TO DO: Going line by line through the data below, how many lines contain the word "agent"? Give only the number.

Records from a collection:
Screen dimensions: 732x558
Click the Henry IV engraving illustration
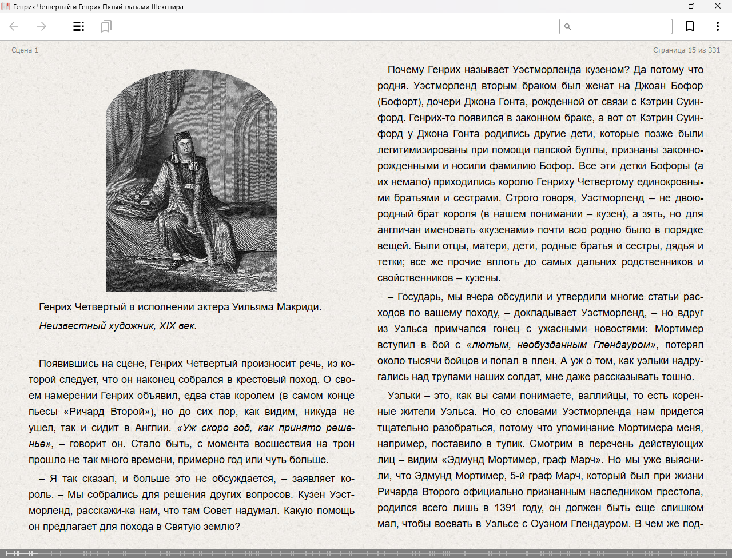point(192,181)
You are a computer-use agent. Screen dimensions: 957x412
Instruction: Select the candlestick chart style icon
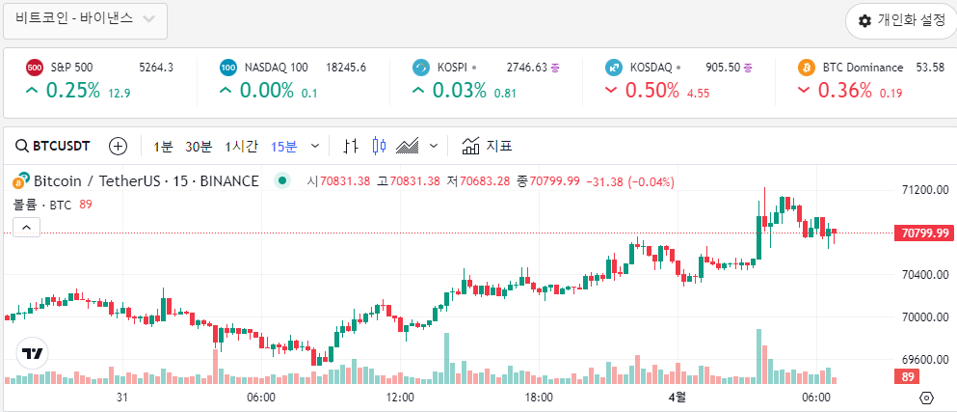pos(379,147)
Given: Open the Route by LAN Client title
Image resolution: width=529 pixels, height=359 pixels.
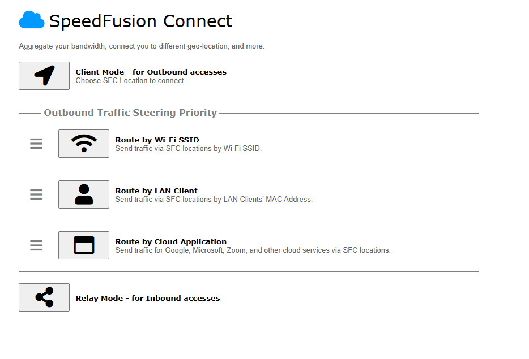Looking at the screenshot, I should 156,191.
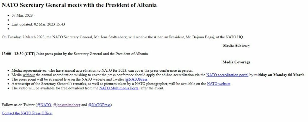This screenshot has height=122, width=308.
Task: Click the Media Advisory heading
Action: coord(236,46)
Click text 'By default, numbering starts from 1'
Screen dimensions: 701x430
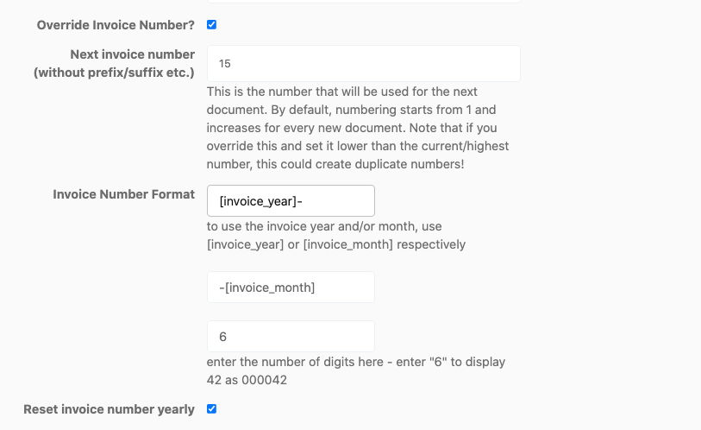[x=371, y=110]
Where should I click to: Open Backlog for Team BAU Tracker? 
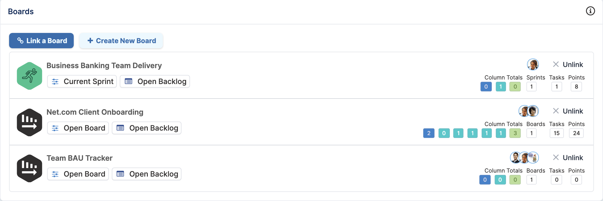pos(147,174)
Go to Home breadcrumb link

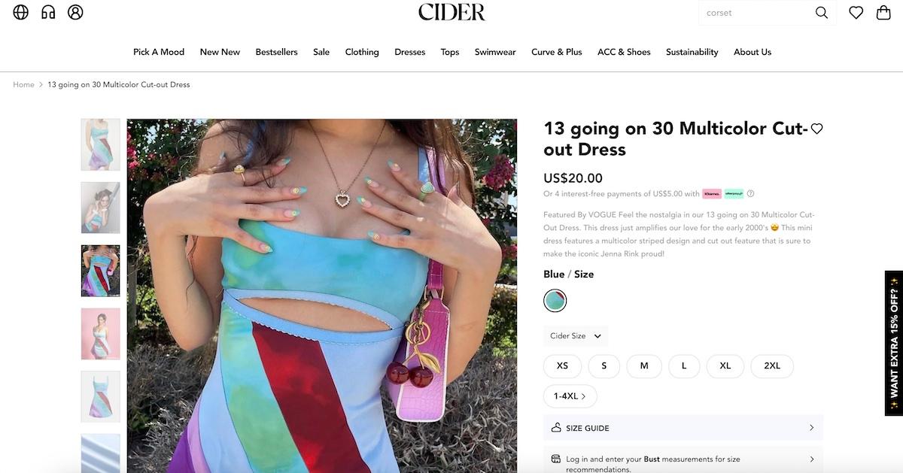click(23, 84)
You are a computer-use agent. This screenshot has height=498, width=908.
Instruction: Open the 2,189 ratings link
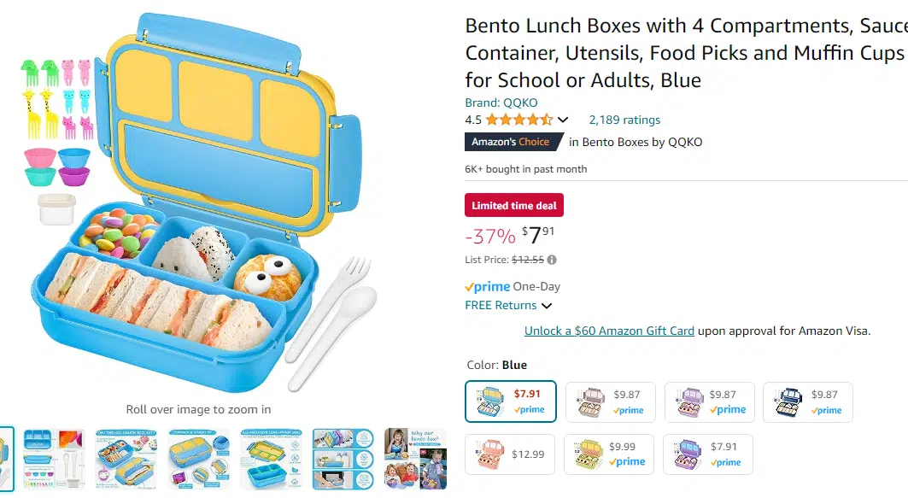click(624, 120)
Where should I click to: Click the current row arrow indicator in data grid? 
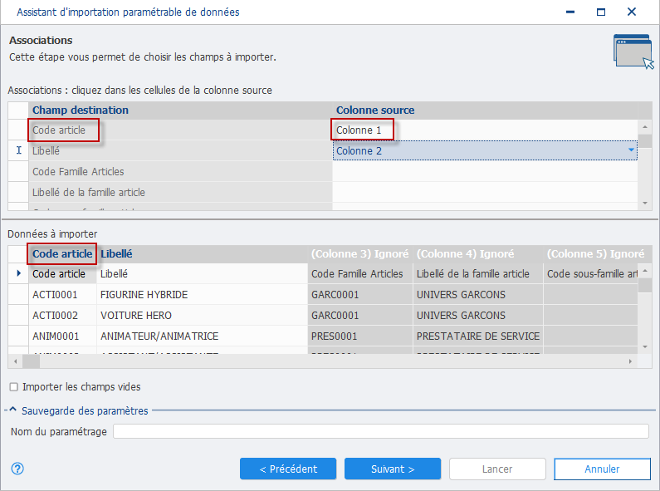pos(18,273)
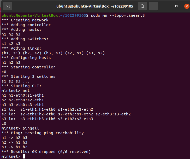
Task: Click the s2 lo: interface line
Action: click(66, 114)
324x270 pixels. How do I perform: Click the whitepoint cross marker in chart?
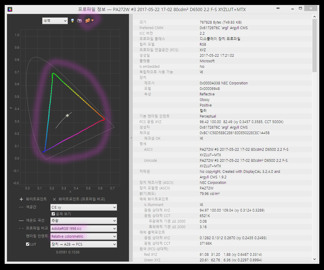pos(68,116)
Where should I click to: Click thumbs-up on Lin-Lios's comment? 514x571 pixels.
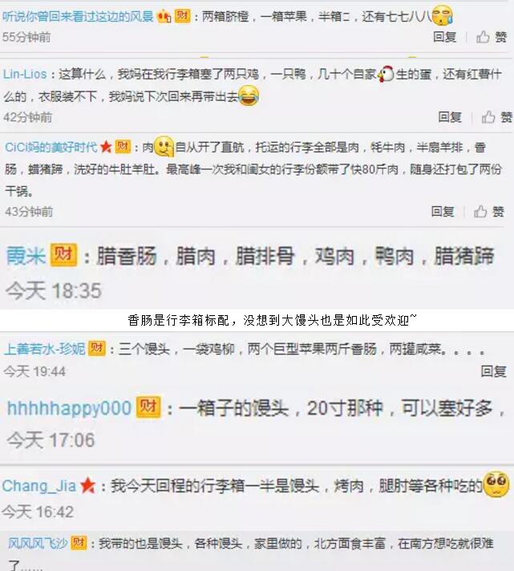click(497, 117)
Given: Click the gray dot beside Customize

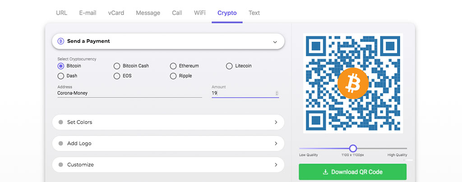Looking at the screenshot, I should click(61, 164).
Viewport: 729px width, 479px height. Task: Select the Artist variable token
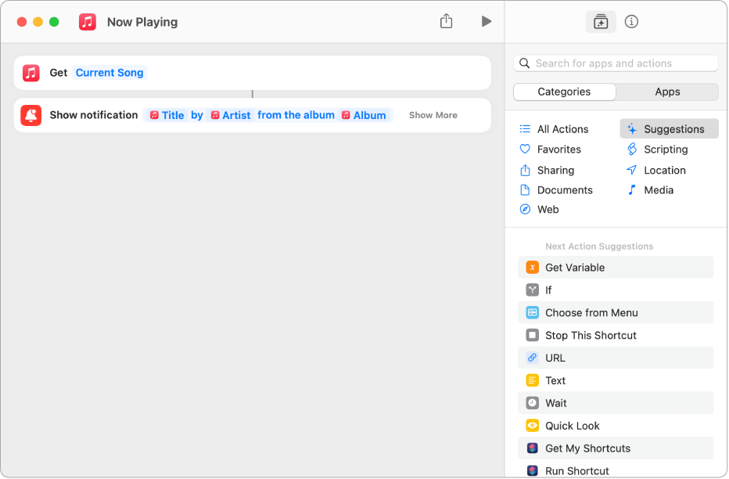[232, 115]
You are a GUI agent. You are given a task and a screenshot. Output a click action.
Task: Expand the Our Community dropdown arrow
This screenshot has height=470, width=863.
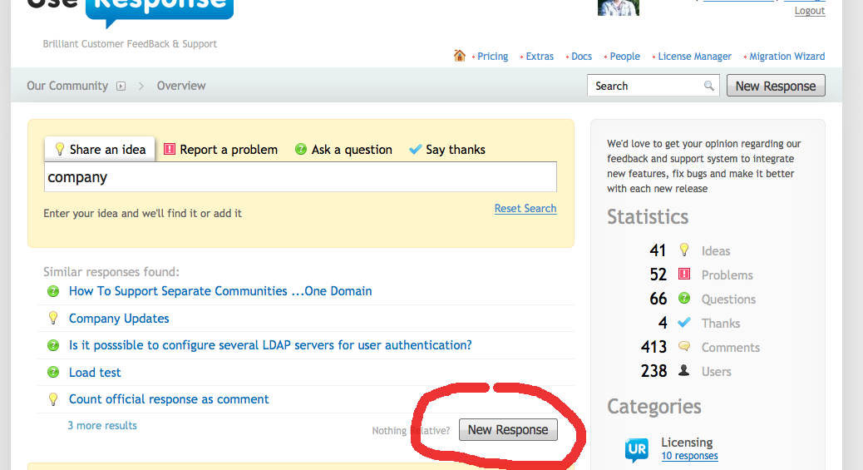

EXERCISE OUTPUT: 3